Problem to solve
Reproduce word for word the part of the text on military manufacturing careers starting at "Military manufacturing jobs" and ending at "to system users.".

-- Quoted passage follows --

Military manufacturing jobs can involve creating products in factory or production line environments around the world.
There are 14 military careers in this industry
Some electrical instrument and equipment repairers focus on repairing the vast computer systems and networks operated in the Military. Computer repairers install, configure, test, troubleshoot, and repair computer systems (both hardware and software) that are used for both combat and noncombat missions. They may also provide technical assistance to system users.
Dental laboratory technicians construct and repair dentures and other dental appliances including crowns, bridges, partial dentures, pre- and post-oral and maxillofacial surgical devices, and orthodontic appliances in a laboratory. Although dental technicians seldom work directly with patients, they provide a valued healthcare service by working with dentists to improve patient health and appearance.
Electrical instrument and equipment repairers install, maintain, and repair instruments and equipment, including communications equipment, radar and sonar systems, tactical data systems, and computers. They use a variety of approaches to troubleshoot and replace faulty components, subassemblies, and assemblies to restore instruments and equipment to optimum operating condition.
Fleet maintenance managers supervise and coordinate the repair and maintenance of the Military’s airplanes, ships, trucks, and other vehicles. They establish maintenance schedules, develop work procedures, and direct the operation of maintenance crews. From repairing equipment damaged in battle, to providing preventive maintenance, these managers are critical for keeping the Military’s fleet strong.
Machinists perform various duties incident to fabrication, repair or modification, and motor transport. They are experienced machine tool operators who use a variety of equipment and devices, such as lathes, drill presses, grinders, and other machine shop equipment.
Medical equipment repairers test, adjust, and repair biomedical equipment. They service and maintain medical equipment with mechanical, hydraulic, pneumatic, electronic, digital, optical, and radiological principles. They may work on patient monitors, defibrillators, ventilators, anesthesia machines, and other life-supporting equipment, as well as medical imaging equipment (x-rays, CAT scanners, and ultrasound equipment), voice-controlled operating tables, and electric wheelchairs. To do their work, medical equipment repairers use a variety of tools, including specialized test-equipment software.
Powerhouse mechanics install, maintain, operate, and repair electrical and mechanical equipment in power-generating stations. They maintain various types of power-generating equipment on land, on ships, and on submarines. They also support the mobile utility equipment that the Military provides as portable, temporary sources of electricity.
Power plant electricians in the Military maintain and repair electricity-generating equipment in mobile and stationary power plants. They may work in power plants on land or aboard ships and submarines. They provide maintenance for different types of power-generating equipment, including nuclear power plants.
Power plant operators control power-generating plants on land and aboard ships and submarines. They operate boilers, turbines, nuclear reactors, and portable generators. Power plant operators are also responsible for administering, managing, and evaluating shipboard engineering programs.
Precision instrument and equipment repairers calibrate, maintain and adjust instrumentation that is used for precise functions. These instruments include measurement, hazard detection, communication, laser, testing, diagnostic, and laboratory equipment. These individuals must have excellent fine motor skills and attention to detail. They often specialize by the type of equipment they repair.

-- Quoted passage concluded --
-- Supplied records follows --

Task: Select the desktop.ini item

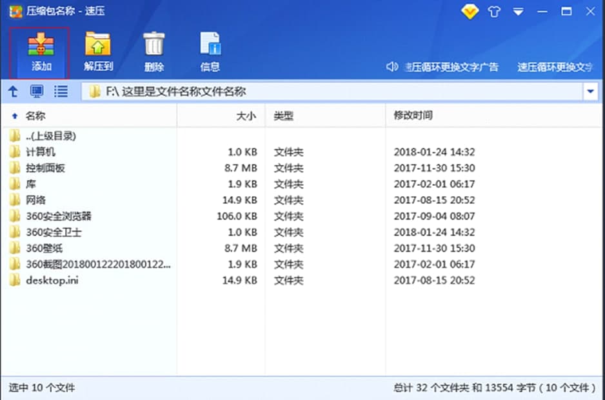Action: click(52, 281)
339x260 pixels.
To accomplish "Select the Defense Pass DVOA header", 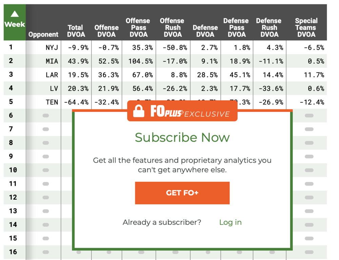I will [236, 27].
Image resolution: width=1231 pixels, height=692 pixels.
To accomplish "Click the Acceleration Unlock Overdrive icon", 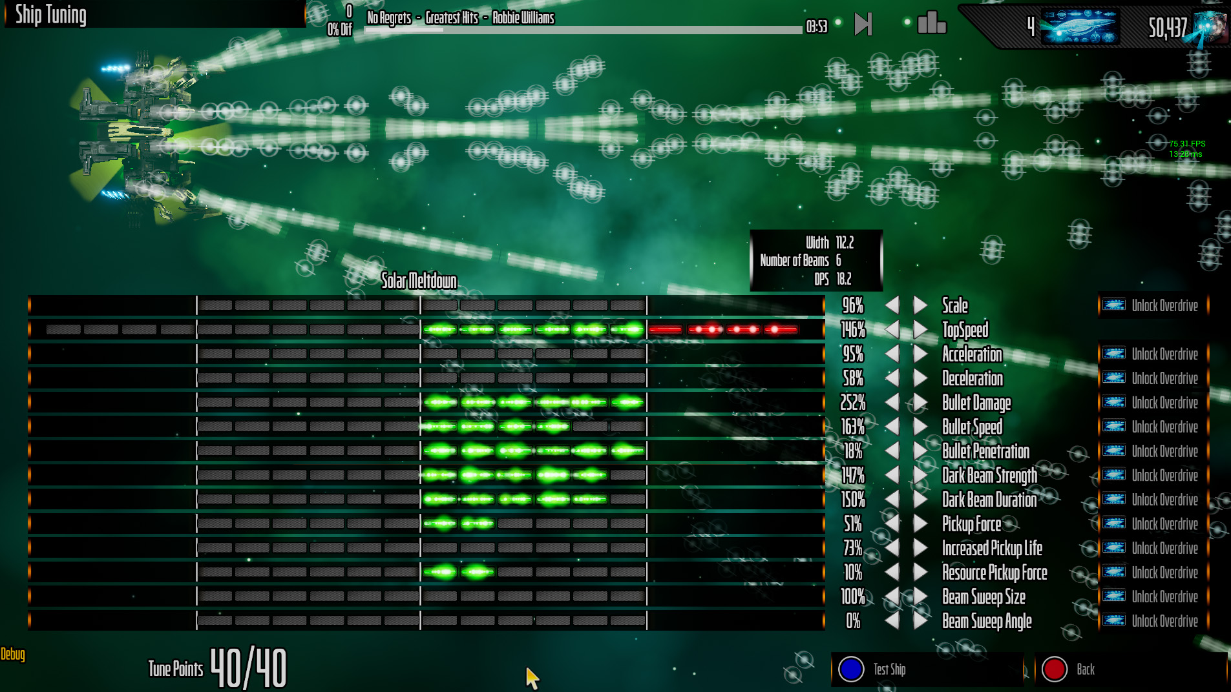I will pos(1114,354).
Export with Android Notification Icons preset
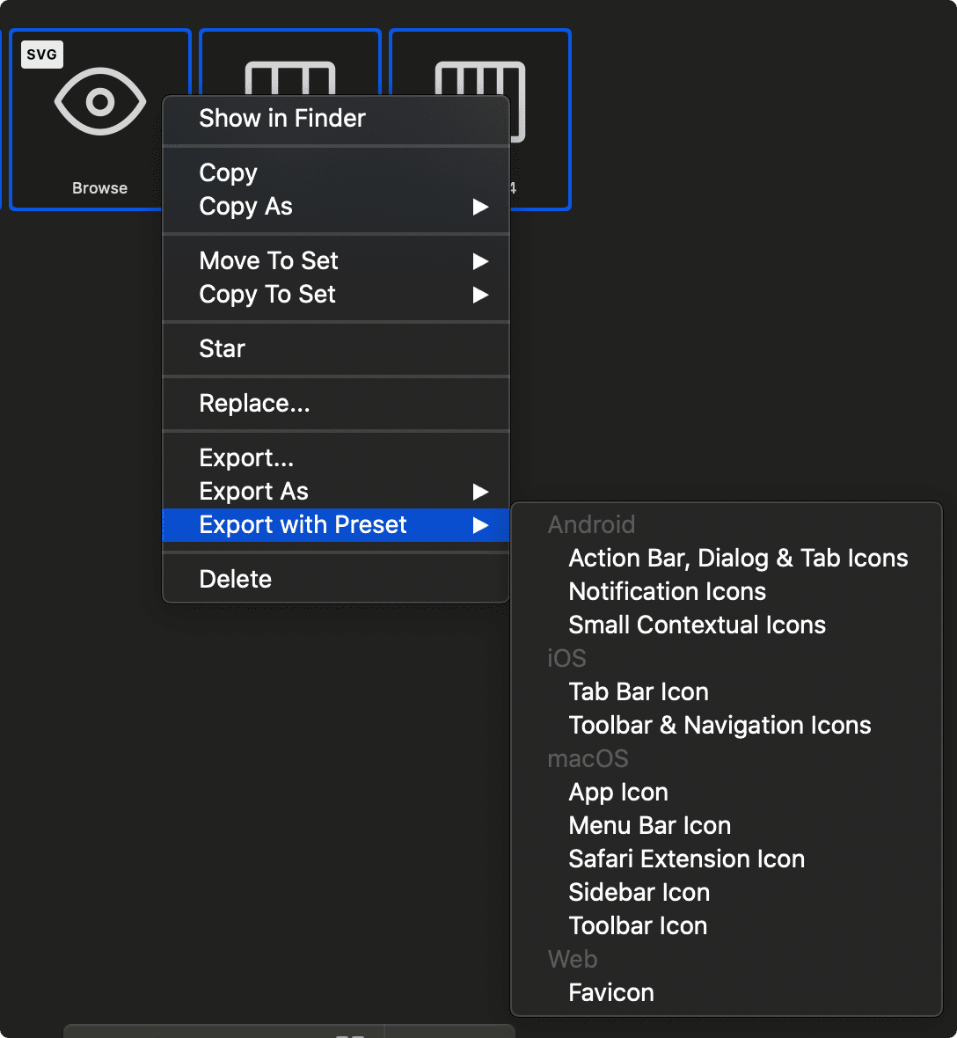 click(667, 592)
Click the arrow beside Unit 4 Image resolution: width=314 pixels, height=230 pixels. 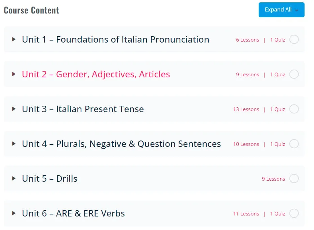click(14, 144)
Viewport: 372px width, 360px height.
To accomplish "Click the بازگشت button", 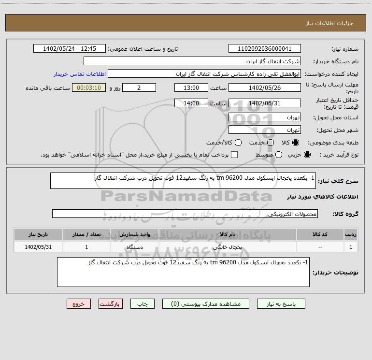I will 111,304.
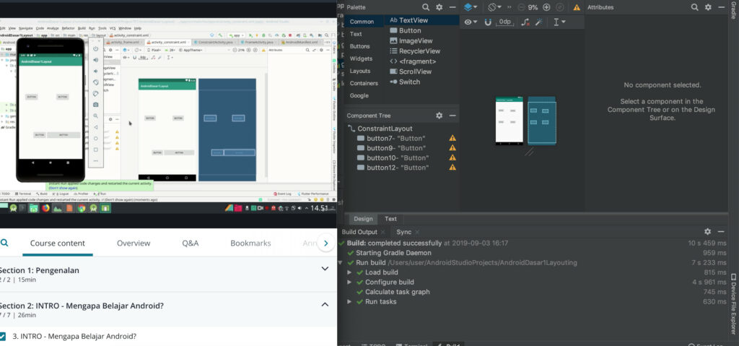
Task: Toggle the INTRO lecture 3 checkbox
Action: [x=3, y=336]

-- Supplied records concluded --

Response box
Military manufacturing jobs can involve creating products in factory or production line environments around the world.
There are 14 military careers in this industry
Some electrical instrument and equipment repairers focus on repairing the vast computer systems and networks operated in the Military. Computer repairers install, configure, test, troubleshoot, and repair computer systems (both hardware and software) that are used for both combat and noncombat missions. They may also provide technical assistance to system users.